Gratitude is great, but it isn’t going to fix these major issues

Maintaining a true sense of gratitude is an elusive accomplishment in today’s day and age. We all tend to get caught up in the mundane problems of our lives, and it’s very easy to forget just how good we have it. Even the seemingly basic necessities that virtually all Americans enjoy, such as running water, shelter, and even Wifi, are luxuries that many people don’t have access to in 2020.

Keeping these facts in mind and staying grateful through all of life’s trials and tribulations is definitely helpful. However, a new study conducted at Ohio State University finds that gratitude alone probably isn’t enough to help many suffering from frequent bouts of depression and anxiety.

These findings aren’t so much an indictment of gratitude’s benefits, but an illustration of just how detrimental depression and anxiety can be to one’s well being. 

Researchers performed a comprehensive analysis of 27 prior studies that investigated the effects of “gratitude interventions” on patients dealing with depression and anxiety. A gratitude intervention is a type of support exercise in which patients are asked to focus on and perhaps write down some of the positive aspects in their life.
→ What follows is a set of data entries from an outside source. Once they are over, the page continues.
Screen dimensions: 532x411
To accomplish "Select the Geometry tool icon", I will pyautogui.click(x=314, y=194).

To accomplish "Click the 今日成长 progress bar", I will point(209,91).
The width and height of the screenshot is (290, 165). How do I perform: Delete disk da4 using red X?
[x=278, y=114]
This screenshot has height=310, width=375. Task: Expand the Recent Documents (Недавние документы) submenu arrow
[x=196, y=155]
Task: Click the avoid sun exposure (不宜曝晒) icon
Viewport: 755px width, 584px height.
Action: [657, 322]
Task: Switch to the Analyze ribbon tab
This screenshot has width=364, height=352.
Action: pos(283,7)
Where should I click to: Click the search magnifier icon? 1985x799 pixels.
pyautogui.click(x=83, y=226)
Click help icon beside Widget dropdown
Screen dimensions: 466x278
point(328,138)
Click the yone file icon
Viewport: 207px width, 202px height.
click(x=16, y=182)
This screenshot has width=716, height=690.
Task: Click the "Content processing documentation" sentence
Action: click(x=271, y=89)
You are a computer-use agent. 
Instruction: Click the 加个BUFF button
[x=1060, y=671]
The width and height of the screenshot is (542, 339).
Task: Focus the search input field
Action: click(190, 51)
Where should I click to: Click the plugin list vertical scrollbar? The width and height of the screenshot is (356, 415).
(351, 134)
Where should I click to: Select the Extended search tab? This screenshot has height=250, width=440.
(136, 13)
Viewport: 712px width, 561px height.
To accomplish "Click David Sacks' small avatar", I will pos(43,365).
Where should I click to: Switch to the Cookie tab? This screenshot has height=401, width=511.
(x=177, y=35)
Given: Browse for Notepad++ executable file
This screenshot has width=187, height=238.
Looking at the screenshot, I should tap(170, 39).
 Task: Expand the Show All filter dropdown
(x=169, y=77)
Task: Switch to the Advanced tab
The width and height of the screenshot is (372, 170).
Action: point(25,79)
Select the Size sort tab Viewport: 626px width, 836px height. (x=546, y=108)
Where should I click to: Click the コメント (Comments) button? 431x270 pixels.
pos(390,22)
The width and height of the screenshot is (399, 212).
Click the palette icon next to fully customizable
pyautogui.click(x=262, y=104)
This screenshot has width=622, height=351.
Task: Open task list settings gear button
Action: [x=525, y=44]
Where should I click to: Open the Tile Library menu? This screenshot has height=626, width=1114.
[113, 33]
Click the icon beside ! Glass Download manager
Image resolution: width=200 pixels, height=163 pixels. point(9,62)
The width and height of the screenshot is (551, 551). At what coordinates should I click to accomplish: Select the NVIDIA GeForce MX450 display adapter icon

Surprisingly, the research team’s review of these projects revealed “limited benefits at best” in regards to gratitude effectively treating depression or anxiety.

“For years now, we have heard in the media and elsewhere about how finding ways to increase gratitude can help make us happier and healthier in so many ways,” says David Cregg, lead author of the study and a doctoral student in psychology at Ohio State, in a press release. “But when it comes to one supposed benefit of these interventions – helping with symptoms of anxiety and depression – they really seem to have limited value.”

Two of the most commonly used gratitude interventions are the “three good things” exercise and the “gratitude visit” exercise. Three good things entails writing down three interactions or experiences that went well that day and reflecting on them, while the gratitude visit exercise involves writing a letter to someone who has been a positive influence on one’s life and then read the message aloud to said person.

The majority of the 27 studies incorporated into this research involved at least one of these two exercises. In all, the analysis encompassed 3,675 people.

Meanwhile, many of the studied experiments also included people trying out different mental health exercises unrelated to cultivating grateful feelings. For example, instead of writing about three positive experiences each night, one experiment with college students asked participants to keep a daily journal about their classroom experiences and schedules.

All in all, the OSU researchers didn’t see much of a difference between the gratitude exercises and the rest, indicating that staying grateful isn’t all that effective in and of itself when it comes to overcoming depression and anxiety.

“There was a difference, but it was a small difference,” explains co-author Jennifer Cheavens, associate professor of psychology at Ohio State. “It would not be something you would recommend as a treatment.”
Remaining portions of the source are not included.